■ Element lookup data
===
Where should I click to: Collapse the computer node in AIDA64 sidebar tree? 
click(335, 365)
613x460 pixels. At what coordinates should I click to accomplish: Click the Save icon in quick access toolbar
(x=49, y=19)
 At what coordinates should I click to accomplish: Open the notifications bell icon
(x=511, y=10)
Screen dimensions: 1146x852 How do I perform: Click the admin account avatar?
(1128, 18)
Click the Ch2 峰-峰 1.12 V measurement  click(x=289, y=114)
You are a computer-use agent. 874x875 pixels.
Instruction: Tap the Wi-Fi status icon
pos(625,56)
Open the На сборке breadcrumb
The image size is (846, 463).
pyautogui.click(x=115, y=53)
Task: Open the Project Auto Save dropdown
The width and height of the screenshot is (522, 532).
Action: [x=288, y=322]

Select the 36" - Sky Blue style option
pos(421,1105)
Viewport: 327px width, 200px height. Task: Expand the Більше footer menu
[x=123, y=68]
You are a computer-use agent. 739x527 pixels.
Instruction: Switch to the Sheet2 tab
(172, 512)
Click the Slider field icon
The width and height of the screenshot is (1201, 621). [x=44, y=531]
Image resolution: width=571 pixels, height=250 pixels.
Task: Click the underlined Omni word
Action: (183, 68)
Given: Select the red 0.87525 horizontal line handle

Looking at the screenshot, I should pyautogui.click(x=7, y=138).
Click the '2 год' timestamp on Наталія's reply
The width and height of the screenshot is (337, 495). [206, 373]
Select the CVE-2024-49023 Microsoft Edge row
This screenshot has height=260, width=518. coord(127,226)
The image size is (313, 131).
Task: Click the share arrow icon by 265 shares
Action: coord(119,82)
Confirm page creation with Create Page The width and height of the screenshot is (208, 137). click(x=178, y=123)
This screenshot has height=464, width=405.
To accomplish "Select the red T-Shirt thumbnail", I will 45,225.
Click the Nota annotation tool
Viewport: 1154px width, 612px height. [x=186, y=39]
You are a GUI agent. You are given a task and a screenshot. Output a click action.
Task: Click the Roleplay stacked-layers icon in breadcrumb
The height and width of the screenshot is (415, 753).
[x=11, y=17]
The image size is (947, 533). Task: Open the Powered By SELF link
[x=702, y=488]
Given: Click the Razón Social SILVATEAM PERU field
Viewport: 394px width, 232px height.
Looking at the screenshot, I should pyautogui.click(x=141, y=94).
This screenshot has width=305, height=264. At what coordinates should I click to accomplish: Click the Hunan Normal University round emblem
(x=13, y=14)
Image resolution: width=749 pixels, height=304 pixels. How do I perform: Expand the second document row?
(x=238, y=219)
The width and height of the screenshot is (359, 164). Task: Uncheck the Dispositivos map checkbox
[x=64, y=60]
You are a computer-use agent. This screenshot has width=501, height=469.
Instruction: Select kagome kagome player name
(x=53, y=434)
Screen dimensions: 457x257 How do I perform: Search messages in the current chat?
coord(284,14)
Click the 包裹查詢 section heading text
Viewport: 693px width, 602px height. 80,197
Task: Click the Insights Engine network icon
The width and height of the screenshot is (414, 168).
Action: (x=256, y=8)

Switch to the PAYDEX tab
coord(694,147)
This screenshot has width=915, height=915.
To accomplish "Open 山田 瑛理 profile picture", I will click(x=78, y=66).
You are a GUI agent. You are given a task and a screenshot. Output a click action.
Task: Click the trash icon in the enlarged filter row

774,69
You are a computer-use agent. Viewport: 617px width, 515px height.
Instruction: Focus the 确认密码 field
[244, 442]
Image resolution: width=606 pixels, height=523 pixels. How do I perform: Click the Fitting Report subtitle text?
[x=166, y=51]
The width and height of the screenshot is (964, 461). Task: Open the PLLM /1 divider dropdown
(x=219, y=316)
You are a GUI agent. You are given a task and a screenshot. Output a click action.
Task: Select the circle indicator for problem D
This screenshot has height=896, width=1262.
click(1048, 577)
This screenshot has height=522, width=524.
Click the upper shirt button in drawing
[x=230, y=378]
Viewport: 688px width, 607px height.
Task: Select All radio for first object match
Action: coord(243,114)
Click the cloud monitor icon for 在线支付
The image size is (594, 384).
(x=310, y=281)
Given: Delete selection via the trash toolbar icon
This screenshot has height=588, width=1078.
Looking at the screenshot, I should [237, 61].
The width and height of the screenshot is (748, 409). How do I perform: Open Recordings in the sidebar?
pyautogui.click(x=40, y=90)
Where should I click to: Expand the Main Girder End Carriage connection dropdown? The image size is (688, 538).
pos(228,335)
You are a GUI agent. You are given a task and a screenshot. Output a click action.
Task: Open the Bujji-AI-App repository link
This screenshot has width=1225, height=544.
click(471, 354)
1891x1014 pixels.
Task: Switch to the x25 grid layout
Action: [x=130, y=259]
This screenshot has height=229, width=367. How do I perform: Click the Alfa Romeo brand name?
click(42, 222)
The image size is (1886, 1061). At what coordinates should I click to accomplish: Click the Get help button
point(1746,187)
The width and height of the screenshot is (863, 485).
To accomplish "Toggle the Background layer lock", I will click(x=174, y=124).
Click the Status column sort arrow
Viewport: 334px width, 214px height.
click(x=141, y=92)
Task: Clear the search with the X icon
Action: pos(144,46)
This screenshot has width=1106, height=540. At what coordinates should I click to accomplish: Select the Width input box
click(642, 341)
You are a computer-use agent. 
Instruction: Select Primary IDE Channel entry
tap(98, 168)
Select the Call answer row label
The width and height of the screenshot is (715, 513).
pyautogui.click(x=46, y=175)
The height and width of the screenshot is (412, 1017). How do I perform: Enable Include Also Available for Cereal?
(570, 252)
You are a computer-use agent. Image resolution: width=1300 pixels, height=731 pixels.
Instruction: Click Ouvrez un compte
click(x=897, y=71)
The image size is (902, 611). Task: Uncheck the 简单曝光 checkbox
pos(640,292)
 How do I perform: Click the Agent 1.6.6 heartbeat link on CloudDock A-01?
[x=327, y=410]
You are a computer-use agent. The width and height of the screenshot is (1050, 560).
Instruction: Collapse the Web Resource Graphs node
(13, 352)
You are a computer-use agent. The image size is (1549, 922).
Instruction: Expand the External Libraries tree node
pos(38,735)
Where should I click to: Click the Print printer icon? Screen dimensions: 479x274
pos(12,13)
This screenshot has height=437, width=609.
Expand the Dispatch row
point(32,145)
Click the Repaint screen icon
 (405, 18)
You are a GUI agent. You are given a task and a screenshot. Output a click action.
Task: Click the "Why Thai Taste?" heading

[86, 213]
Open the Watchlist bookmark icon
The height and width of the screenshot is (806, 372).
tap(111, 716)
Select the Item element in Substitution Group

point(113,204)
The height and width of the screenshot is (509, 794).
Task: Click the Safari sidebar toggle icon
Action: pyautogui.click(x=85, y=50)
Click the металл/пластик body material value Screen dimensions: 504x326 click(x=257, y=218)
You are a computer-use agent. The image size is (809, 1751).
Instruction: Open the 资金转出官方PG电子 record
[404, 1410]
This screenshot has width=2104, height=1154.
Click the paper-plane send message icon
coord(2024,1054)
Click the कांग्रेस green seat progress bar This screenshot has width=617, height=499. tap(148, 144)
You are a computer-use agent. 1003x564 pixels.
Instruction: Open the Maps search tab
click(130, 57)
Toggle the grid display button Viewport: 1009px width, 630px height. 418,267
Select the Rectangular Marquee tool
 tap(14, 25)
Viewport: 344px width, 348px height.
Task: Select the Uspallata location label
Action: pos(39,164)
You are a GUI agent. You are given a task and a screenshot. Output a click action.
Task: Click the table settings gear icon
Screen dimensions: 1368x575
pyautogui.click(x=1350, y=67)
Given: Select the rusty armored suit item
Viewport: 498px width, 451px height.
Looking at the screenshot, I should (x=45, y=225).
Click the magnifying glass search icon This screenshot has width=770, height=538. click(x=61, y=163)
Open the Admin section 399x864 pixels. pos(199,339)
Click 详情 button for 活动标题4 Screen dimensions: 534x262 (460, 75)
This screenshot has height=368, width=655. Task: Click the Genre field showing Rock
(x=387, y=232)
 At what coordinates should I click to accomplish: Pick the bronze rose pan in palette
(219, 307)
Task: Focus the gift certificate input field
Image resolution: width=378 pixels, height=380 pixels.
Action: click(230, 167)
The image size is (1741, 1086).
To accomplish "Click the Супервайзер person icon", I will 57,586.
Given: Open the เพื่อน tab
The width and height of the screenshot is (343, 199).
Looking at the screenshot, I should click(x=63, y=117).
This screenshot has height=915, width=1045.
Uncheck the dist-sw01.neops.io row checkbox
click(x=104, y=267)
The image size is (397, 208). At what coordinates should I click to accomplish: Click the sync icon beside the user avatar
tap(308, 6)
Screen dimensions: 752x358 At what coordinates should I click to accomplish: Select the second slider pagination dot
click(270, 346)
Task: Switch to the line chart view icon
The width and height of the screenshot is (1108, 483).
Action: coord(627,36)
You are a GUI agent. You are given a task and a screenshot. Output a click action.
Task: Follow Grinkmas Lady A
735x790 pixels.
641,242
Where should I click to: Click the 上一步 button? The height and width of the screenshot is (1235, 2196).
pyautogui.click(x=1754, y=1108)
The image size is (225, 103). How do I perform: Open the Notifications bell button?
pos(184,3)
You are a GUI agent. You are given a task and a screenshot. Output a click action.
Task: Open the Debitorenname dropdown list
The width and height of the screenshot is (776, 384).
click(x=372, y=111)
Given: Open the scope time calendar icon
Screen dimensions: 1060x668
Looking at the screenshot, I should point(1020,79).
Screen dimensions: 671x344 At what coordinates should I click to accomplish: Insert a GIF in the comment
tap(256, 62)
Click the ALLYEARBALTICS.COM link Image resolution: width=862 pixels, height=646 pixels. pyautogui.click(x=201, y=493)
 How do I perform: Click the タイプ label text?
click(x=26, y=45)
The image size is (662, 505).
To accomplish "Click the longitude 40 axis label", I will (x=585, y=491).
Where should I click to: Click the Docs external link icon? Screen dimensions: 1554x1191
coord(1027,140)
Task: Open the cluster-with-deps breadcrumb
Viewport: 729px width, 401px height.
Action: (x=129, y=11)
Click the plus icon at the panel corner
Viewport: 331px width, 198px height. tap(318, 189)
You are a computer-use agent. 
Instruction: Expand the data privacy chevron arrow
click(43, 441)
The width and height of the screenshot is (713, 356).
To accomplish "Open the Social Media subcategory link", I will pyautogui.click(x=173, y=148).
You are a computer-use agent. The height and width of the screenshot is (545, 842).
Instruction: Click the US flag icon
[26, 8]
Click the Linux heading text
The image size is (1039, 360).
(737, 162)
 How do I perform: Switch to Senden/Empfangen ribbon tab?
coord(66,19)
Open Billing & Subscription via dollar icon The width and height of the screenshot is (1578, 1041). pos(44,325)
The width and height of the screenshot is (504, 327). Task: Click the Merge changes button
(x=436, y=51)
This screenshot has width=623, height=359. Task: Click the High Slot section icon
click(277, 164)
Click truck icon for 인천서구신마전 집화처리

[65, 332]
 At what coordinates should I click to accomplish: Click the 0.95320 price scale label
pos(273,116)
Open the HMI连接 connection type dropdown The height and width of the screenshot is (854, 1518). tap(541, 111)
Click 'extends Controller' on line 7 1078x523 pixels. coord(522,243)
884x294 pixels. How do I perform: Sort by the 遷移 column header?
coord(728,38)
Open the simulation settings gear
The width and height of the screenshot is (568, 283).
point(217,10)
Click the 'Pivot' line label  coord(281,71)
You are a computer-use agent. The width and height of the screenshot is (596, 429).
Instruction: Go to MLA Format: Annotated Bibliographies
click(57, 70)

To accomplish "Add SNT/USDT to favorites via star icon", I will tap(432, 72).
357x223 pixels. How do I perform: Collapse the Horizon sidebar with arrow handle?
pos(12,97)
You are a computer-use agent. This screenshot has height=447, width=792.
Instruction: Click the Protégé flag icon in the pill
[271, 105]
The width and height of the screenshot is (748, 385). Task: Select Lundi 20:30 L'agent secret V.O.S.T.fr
===
■ Task prompt
Update the data starting with the line containing "Select the Rectangular Marquee tool" and going on through the line containing "tap(308, 6)". Write out those lines again with "gift certificate" changed to "coupon code" and everything else left the same.

■ Finished exercise
Select the Rectangular Marquee tool
 tap(14, 25)
Viewport: 344px width, 348px height.
Task: Select the Uspallata location label
Action: pos(39,164)
You are a GUI agent. You are given a task and a screenshot. Output a click action.
Task: Click the table settings gear icon
Screen dimensions: 1368x575
pyautogui.click(x=1350, y=67)
Given: Select the rusty armored suit item
Viewport: 498px width, 451px height.
Looking at the screenshot, I should (x=45, y=225).
Click the magnifying glass search icon This screenshot has width=770, height=538. click(x=61, y=163)
Open the Admin section 399x864 pixels. pos(199,339)
Click 详情 button for 活动标题4 Screen dimensions: 534x262 (460, 75)
This screenshot has height=368, width=655. Task: Click the Genre field showing Rock
(x=387, y=232)
 At what coordinates should I click to accomplish: Pick the bronze rose pan in palette
(219, 307)
Task: Focus the coupon code input field
Image resolution: width=378 pixels, height=380 pixels.
Action: click(230, 167)
The image size is (1741, 1086).
To accomplish "Click the Супервайзер person icon", I will 57,586.
Given: Open the เพื่อน tab
The width and height of the screenshot is (343, 199).
Looking at the screenshot, I should click(x=63, y=117).
This screenshot has height=915, width=1045.
Uncheck the dist-sw01.neops.io row checkbox
click(x=104, y=267)
The image size is (397, 208). At what coordinates should I click to accomplish: Click the sync icon beside the user avatar
tap(308, 6)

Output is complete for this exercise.